[Stored data entries]

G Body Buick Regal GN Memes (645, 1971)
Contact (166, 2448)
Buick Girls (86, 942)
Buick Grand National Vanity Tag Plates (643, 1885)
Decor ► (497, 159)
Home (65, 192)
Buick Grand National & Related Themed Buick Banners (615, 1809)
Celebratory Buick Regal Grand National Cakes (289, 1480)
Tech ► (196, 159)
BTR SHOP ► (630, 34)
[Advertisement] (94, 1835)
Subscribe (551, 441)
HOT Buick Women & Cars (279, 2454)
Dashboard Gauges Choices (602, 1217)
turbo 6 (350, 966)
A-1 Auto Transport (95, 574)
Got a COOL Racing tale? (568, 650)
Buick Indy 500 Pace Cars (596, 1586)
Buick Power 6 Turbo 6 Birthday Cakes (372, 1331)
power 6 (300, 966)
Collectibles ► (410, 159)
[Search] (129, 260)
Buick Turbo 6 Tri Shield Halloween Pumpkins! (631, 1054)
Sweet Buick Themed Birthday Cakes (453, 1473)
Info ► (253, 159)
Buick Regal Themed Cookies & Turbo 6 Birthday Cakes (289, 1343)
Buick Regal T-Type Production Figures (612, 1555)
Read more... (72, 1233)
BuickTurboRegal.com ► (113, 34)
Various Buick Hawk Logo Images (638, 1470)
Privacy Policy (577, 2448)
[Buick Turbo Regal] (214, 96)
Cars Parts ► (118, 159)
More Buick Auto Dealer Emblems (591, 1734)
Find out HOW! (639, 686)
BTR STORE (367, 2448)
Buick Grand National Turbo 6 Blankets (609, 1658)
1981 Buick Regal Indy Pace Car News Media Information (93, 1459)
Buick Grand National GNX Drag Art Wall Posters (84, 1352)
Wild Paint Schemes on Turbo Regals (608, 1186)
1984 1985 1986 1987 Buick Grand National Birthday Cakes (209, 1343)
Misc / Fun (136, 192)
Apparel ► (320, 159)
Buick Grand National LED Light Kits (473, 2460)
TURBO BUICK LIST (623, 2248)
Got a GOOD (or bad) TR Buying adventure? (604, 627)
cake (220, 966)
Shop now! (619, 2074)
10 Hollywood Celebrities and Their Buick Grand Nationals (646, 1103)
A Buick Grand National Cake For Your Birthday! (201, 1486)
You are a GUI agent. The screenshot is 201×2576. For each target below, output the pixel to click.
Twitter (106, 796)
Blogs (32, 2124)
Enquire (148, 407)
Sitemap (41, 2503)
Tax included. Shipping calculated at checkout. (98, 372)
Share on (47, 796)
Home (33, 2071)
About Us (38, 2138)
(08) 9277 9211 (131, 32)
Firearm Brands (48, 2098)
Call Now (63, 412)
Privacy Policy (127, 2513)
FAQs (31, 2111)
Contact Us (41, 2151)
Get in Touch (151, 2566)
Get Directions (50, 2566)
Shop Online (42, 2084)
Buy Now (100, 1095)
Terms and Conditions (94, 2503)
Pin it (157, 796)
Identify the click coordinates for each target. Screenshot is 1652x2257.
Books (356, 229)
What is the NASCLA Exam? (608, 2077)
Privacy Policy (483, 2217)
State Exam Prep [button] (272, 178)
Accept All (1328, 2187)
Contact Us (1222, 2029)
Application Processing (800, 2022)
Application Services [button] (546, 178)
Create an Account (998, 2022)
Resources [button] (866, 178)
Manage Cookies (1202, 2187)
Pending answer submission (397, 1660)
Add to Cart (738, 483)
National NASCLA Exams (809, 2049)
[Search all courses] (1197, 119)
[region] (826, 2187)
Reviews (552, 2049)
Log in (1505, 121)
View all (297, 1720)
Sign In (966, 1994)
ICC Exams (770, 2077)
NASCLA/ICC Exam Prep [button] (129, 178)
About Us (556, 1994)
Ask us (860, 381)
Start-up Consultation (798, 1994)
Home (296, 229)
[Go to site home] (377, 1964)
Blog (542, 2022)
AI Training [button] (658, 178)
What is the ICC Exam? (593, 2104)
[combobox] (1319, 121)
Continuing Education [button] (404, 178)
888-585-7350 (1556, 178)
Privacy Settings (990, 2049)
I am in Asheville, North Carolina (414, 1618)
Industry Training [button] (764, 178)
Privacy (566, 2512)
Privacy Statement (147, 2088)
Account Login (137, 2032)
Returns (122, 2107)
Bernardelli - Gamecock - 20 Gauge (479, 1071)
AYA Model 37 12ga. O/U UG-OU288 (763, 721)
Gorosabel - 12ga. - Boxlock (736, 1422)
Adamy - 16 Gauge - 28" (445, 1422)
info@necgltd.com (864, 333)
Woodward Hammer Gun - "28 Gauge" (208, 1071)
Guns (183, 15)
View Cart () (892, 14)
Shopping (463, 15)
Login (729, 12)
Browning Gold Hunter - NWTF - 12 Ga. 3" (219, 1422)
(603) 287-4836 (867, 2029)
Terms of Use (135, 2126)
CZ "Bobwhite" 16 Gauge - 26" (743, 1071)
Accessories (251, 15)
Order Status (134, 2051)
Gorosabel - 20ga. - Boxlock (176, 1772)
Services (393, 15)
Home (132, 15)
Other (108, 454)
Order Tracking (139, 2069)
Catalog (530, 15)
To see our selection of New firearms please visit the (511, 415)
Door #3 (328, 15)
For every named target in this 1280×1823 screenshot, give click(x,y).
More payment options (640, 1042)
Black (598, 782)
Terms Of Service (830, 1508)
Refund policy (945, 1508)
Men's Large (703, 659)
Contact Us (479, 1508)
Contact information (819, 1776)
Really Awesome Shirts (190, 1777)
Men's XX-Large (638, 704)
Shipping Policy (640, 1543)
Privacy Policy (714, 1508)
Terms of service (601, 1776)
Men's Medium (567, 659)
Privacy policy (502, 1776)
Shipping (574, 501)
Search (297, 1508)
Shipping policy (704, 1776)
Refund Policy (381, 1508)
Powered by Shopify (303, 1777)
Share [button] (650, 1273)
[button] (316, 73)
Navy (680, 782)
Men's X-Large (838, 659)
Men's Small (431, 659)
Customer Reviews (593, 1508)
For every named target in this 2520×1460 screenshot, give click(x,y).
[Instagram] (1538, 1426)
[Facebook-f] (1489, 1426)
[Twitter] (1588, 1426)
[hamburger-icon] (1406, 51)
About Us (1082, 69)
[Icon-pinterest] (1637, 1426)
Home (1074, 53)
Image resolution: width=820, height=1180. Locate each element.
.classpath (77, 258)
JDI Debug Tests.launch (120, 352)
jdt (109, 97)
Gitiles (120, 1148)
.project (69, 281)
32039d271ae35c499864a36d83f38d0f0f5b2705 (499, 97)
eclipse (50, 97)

> **What to produce**: Retype, exactly and in full, the lines above from the one containing "Manage Cookies (1202, 2187)" through the one containing "Services (393, 15)".

> **Solution to the exercise**:
Manage Cookies (1202, 2187)
Pending answer submission (397, 1660)
Add to Cart (738, 483)
National NASCLA Exams (809, 2049)
[Search all courses] (1197, 119)
[region] (826, 2187)
Reviews (552, 2049)
Log in (1505, 121)
View all (297, 1720)
Sign In (966, 1994)
ICC Exams (770, 2077)
NASCLA/ICC Exam Prep [button] (129, 178)
About Us (556, 1994)
Ask us (860, 381)
Start-up Consultation (798, 1994)
Home (296, 229)
[Go to site home] (377, 1964)
Blog (542, 2022)
AI Training [button] (658, 178)
What is the ICC Exam? (593, 2104)
[combobox] (1319, 121)
Continuing Education [button] (404, 178)
888-585-7350 (1556, 178)
Privacy Settings (990, 2049)
I am in Asheville, North Carolina (414, 1618)
Industry Training [button] (764, 178)
Privacy (566, 2512)
Privacy Statement (147, 2088)
Account Login (137, 2032)
Returns (122, 2107)
Bernardelli - Gamecock - 20 Gauge (479, 1071)
AYA Model 37 12ga. O/U UG-OU288 (763, 721)
Gorosabel - 12ga. - Boxlock (736, 1422)
Adamy - 16 Gauge - 28" (445, 1422)
info@necgltd.com (864, 333)
Woodward Hammer Gun - "28 Gauge" (208, 1071)
Guns (183, 15)
View Cart () (892, 14)
Shopping (463, 15)
Login (729, 12)
Browning Gold Hunter - NWTF - 12 Ga. 3" (219, 1422)
(603) 287-4836 (867, 2029)
Terms of Use (135, 2126)
CZ "Bobwhite" 16 Gauge - 26" (743, 1071)
Accessories (251, 15)
Order Status (134, 2051)
Gorosabel - 20ga. - Boxlock (176, 1772)
Services (393, 15)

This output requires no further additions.